WORK TO COMPLETE: Please repeat the data exactly, leaving nothing out.

Dataset entries

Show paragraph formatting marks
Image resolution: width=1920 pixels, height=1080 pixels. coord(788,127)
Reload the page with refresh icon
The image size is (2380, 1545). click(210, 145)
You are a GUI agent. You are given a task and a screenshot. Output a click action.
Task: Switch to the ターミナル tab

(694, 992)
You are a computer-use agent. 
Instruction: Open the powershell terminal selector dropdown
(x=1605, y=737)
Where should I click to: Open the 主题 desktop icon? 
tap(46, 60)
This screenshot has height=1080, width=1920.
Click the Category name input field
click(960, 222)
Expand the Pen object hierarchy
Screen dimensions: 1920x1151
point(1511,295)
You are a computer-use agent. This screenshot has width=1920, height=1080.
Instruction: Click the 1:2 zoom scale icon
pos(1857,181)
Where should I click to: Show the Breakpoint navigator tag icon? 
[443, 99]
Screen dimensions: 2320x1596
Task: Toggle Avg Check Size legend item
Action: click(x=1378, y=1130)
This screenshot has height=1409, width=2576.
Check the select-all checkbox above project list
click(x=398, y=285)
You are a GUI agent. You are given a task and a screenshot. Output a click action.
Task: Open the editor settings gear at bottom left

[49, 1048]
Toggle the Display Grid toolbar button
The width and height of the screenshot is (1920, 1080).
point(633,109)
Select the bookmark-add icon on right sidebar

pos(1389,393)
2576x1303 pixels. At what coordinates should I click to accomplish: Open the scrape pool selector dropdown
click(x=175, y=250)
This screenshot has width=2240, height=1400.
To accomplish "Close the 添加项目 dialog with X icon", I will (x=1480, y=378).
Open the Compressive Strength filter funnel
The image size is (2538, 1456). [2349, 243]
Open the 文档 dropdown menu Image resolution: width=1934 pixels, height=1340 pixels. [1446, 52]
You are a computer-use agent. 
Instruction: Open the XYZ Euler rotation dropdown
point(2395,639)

EXERCISE SOLUTION:
Show paragraph formatting marks
Image resolution: width=1920 pixels, height=1080 pixels. coord(788,127)
Reload the page with refresh icon
The image size is (2380, 1545). click(210, 145)
You are a GUI agent. You are given a task and a screenshot. Output a click action.
Task: Switch to the ターミナル tab

(694, 992)
You are a computer-use agent. 
Instruction: Open the powershell terminal selector dropdown
(x=1605, y=737)
Where should I click to: Open the 主题 desktop icon? 
tap(46, 60)
This screenshot has height=1080, width=1920.
Click the Category name input field
click(960, 222)
Expand the Pen object hierarchy
Screen dimensions: 1920x1151
point(1511,295)
You are a computer-use agent. This screenshot has width=1920, height=1080.
Instruction: Click the 1:2 zoom scale icon
pos(1857,181)
Where should I click to: Show the Breakpoint navigator tag icon? 
[443, 99]
Screen dimensions: 2320x1596
Task: Toggle Avg Check Size legend item
Action: click(x=1378, y=1130)
This screenshot has height=1409, width=2576.
Check the select-all checkbox above project list
click(x=398, y=285)
You are a GUI agent. You are given a task and a screenshot. Output a click action.
Task: Open the editor settings gear at bottom left

[49, 1048]
Toggle the Display Grid toolbar button
The width and height of the screenshot is (1920, 1080).
point(633,109)
Select the bookmark-add icon on right sidebar

pos(1389,393)
2576x1303 pixels. At what coordinates should I click to accomplish: Open the scrape pool selector dropdown
click(x=175, y=250)
This screenshot has width=2240, height=1400.
To accomplish "Close the 添加项目 dialog with X icon", I will (x=1480, y=378).
Open the Compressive Strength filter funnel
The image size is (2538, 1456). [2349, 243]
Open the 文档 dropdown menu Image resolution: width=1934 pixels, height=1340 pixels. [1446, 52]
You are a computer-use agent. 
Instruction: Open the XYZ Euler rotation dropdown
point(2395,639)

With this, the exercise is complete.